Çarşamba, Mart 02, 2022

BENİ TUZAKLARDA ARAMA

“Ama kitapların en içtenleri bile yalan söyler. Yaşamı çepe¬çevre kavrayacak sözcük ve deyimlerinin kısırlığı yüzünden, yaşamdan acemi olan kitaplarda, gerçeğin zayıf ve düz bir benzeri bulunur. Lucan gibiler, yaşama, yapısında bulunmayan ciddiyet, ağırbaşlılık ve meziyetler yüklerler; Petronius benzeri ötekiler, tam karşıtı, yaşamı olduğundan da hafife alarak, ağırlığı olmayan bir evrende, oradan buraya kolayca zıplatılan içi boş bir topa benzetirler. Ozanlar bizi çok fazla hırsı ve hoşluğu olan güzel, geniş bir evrene sürüklerler ama, bu evren bizimkisinden öylesine farklıdır ki yerleşmemiz olanak dışıdır. Gerçeği arı olarak inceleme yanlısı düşünürler ise, yaşamı bir yangının ya da havanın maddeyi dönüştürdüğü biçime dönüştürürler; indirgendikleri küller ya da kristaller arasında bildik bir kişi ya da gerçeğin bir nebzesine rastlayamayız. Geçmişi anlatmak için tarihçilerin önümüze sürdükleri kusursuz düzende, neden ve sonuçlar dizisi öylesine kesin, öylesine açıktır ki bir gerçeği tümüyle yansıtamazlar; maddenin direnci yokmuşcasına ölüyü yeniden biçimlerler. Plutarkhos'un bile İskender'in niteliklerini kapabileceğine inanmıyorum. Masalcılar ve erotik öykü uyduranlar, ancak sinekler için çekiciliği olan et parçalarını satan kasaplardır. Kitapsız bir dünyada mutlu olamam ama, tümünü kapsamadığı için, gerçek, kitaplarda bulunamaz.” Adorno / Minima Moralia

10’larca yıl sonra tekrar okuyup, sevmişken neden şimdi bir dolusu gibi sıkıcı bulduğumu düşünürken anladım: Geveze… Aforizma yazmayı beceremiyor… Ki harika aforizmasını da hatırlıyorum; bir dolu laftan sonra söylenmiş: “Bir insanı olduğu gibi kabul etmek, olabileceği insandan nefret etmektendir.”
(O burjuvanın bunu yaptığını söylüyor, sanki burjuva olmayan çok farklı: Daralt dediğim görüş açısı değil, paragraf!)
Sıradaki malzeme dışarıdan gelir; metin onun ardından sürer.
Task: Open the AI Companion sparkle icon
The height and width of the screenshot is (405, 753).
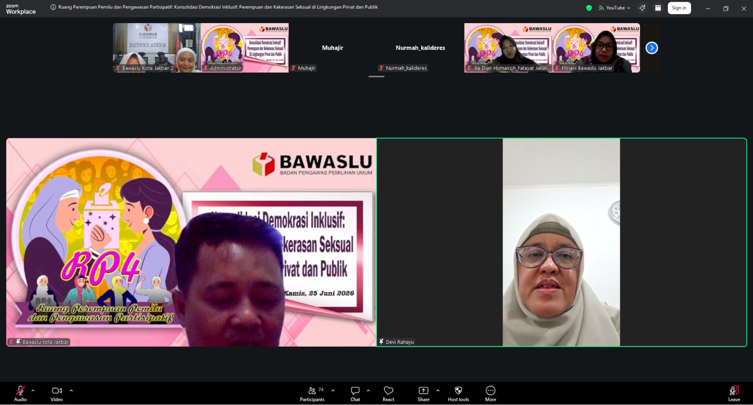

Onu suçlayamam, aforizma yazmanın en büyük edebiyat-düşünce becerisi olduğu henüz kabul edilmemişti o zamanlar.

Aynen bu zamanlar gibi…

Yazılması zor çünkü, şiirin amaçladığı şeyi saçmalığa düşmeden başarmak lazım…

Güzel bir örnek vereyim yine de kitaptan, aforizmasını yazmaya belki de gerek olmayan (denemek lazım ama yine de):

“Hakikat için geçerli olan mutluluk için de geçerlidir: Kişi ona sahip olmaz, onun içinde olur. Aslında sarmalanmış olma duygusundan başka bir şey değildir mutluluk: Annenin içindeki o ilk sığınağın sonraya kalmış imgesi. Ama işte bu yüzden, mutlu kişi hiçbir zaman mutluluğunun farkında olamaz. Mutluluğu görebilmek için dışına çıkması, demek yeni doğmuş gibi olması gerekir. Mutluyum diyen yalan söylüyor ve mutluluğa başvurmakla ona karşı suç işliyordur. Ancak mutluydum diyen kişi sadıktır mutluluğa. Bilincin mutlulukla tek ilişkisi şükrandır: Hiçbir şeyle kıyaslanamayacak haysiyeti de oradan gelir.”